N'est-il pas souhaitable, possible de célébrer la femme tous les jours de l'année à travers l'éducation réservée à nos fillettes jusqu'à l'âge adulte?
La femme aura-t-elle une meilleure place dans la société haïtienne si l'Etat ne se préoccupe de refaire les fondements de la famille?
Les stéréotypes, les préjugés contre le sexe féminin ne sont-ils pas acquis dès les premiers moments d'apprentissage et à travers les rituels observés au sein de la plus petite cellule de la société qu'est: la famille?

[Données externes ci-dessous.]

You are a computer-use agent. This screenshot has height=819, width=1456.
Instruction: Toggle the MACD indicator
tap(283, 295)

Peut-on parvenir à l'équité de genre sans refaire les mentalités, sans révolutionner les structures de la famille haïtienne jusqu'ici sous l'emprise de certaines valeurs, certaines normes archaïques, empiriques?

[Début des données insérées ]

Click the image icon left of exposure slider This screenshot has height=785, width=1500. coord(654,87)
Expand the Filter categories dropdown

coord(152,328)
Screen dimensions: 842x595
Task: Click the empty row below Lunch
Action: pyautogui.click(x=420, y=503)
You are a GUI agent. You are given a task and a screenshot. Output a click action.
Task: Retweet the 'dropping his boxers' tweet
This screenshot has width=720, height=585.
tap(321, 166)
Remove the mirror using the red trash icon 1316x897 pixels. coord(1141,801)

A-t-on pris le temps de réfléchir sur ce qui rend la femme haïtienne dépendante et la confine dans des rôles subalternes, dégradants et même avilissants?
Jusqu'ici quel apport faut-il mettre au compte du mouvement féministe en Haïti en ce qui a trait à la valorisation de la femme?
Quelle femme, aujourd'hui, quelle femme, demain?
Peut-on réduire la lutte pour la promotion des droits de la femme, pour l'intégration des femmes dans les espaces de décision à des manifestations conjoncturelles?
Refaire la mentalité, révolutionner les structures de l'Etat, n'est-ce pas la meilleure voie?